Geçenlerde iki gencin "Minimalizm" belgeselini izliyordum. Gençler, hayatlarını başkalarının yaptıkları gibi "ıvır zıvır" şeylerle doldurmuş olduklarının farkına varıp bundan vazgeçmenin yollarını arayıp, bulup bize de anlatıyorlardı. Şöyle bir özeleştiri ile başlıyordu belgesel:
"Hayatımızın çoğu öylesine otomatik bir şekilde ve alışkanlıkla yaşanıyor ki zamanımız kovalamaca ile geçiyor. Ve bu koşturmaya öylesine kaptırmışız ki kendimizi, acınası hale gelmişiz. Sahip olmam gereken her şeye sahiptim. Etrafımdaki herkes başarılı olduğumu söylerdi. Aslında zavallının biriydim. Hayatımda kocaman bir boşluk vardı. Bu boşluğu, diğerlerinin yaptığı şekilde doldurmaya çalıştım. Ivır zıvır birçok şeyle. Kazandığımdan daha fazlasını harcıyordum. Mutluluğa giden yolu satın almak istercesine. Eşya için yaşıyor olmuştum."

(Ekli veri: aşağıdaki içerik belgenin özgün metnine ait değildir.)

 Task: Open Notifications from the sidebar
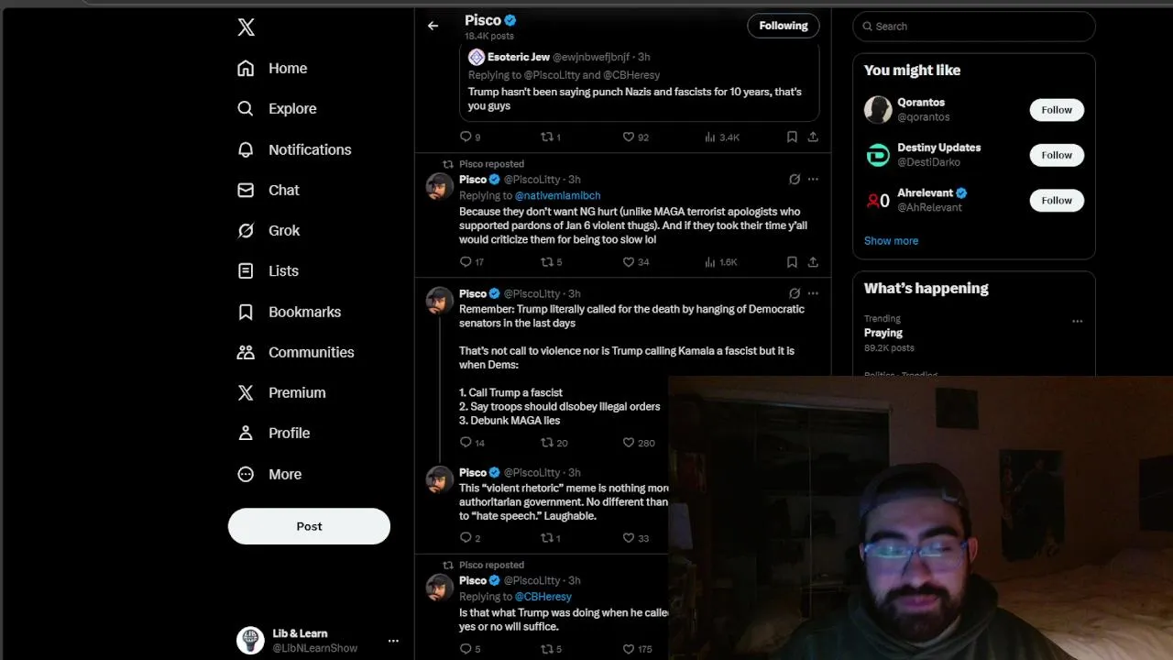(x=294, y=149)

Hayatlar olması gerektiği gibi değil de, daha güzel, görkemli, meşhur olmak üzerine kurulunca, ip bir yerde kopuyor. Gazeteler, dergiler, televizyonlar, Facebook’lar, Instagram’lar, reklamlar, teknolojiler bir tek şeye odaklanmış: Nasıl daha farklı, dikkat çekici görünebiliriz, hayatımızı nasıl mükemmel yapabiliriz? O halde neler neler almalıyız? Hep almalıyız. Reklamcıların şimdilerde hedef kitleleri çocuklar. Evet, beş yaş üstü çocuklar. Eskiden çocuklara satılacak ürünlere anneleri aracı ediliyordu. Artık direkt çocukları teslim almaya çabalıyor reklamlar.
Belgesel nasıl mı bitiyordu?
"İnsanları sevin, eşyaları kullanın, çünkü tersi asla işe yaramaz."
Ne mümkün.
Tam da şu günlerde tüm dünya "Kara Cuma" heyecanı yaşıyor. Kalabalıklar mağazalara saldırıyor, camlar, çerçeveler kırılıyor, insanlar ellerindeki malı kaptırmamak için serbest güreş yapıyor, birbirlerini boğazlıyorlar.

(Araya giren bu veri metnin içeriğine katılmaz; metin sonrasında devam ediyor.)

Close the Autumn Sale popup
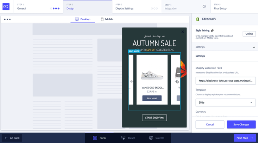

Doymazlığın ne boyuta vardığı kentinize, doğanıza şöyle bir bakıverdiğinizde de zaten apaçık görülüyor. İzmir’de bizim mahalleye kocaman o meşhur alışveriş merkezlerinden biri yapılıyor. Meydanın önünü kale gibi kapladı. Denizden esen imbat artık buralara uğramayacak. Hele bir sivri bina kondurdular hâlâ yükseliyor. Merak ediyorum daha ne kadar yükselecek! Aynı türden bir "sivri" binayı da kentin tam ortasına dikme çabaları var. İda, altıncıların talanıyla baş etmeye çabalıyor. Tarım alanlarına villalar konduruluyor. Göllerde, nehirlerde sular azalıyor ya da kirliliğe boğuluyor.
Ne için?
Eskisinin yerine yenisini almak için mi?
Hayır, modanın rüzgarında yer kapmak, "zamanın ruhuna boğulmak", kalabalıklardan ayrı düşmemek için…

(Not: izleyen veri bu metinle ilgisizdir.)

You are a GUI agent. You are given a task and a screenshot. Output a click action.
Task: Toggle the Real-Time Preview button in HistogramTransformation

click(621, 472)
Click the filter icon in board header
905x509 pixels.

Bir yanda tek dilim ekmek, bir bardak temiz su için bekleşenler diğer yanda daha çok daha çok diye koşturup mutsuzluğun çaresini eşyalarla, ıvır zıvırlarla doldurmaya çalışanlar.
Çetin Altan, bir yazısında, "Hayal ettiğimiz ülke bu değildi…" diyordu.
Gençliğimizde hayal ettiğimiz dünya da bu dünya değil…
İnsanoğlu bunca hengamenin içinde aşkı da unuttu. Daha doğrusu aşkı da kaybetti. "Aşkitomlu", "bebeğimli", doymazlıkların arasına "reklam arası" gibi sıkıştırdığımız kokusu olmayan, hatta çoğu kez çöp kokan ilişkilerden söz etmiyorum.
Şimdi elinizi yüreğinize koyun.
Bedri Rahmi’nin çok yıllar önce tanımladığı aşkla etrafınızda yaşananların benzer bir yanı var mı?
"Aşk bir eşkiyanın hayata itirazıdır. Susarsa çatışma, konuşursa savaş, yazarsa destan, severse devrim olur. Tut ki ben bir eşkiyayım."
Sahi, etrafınızda bu "eşkıyalardan" kalan oldu mu?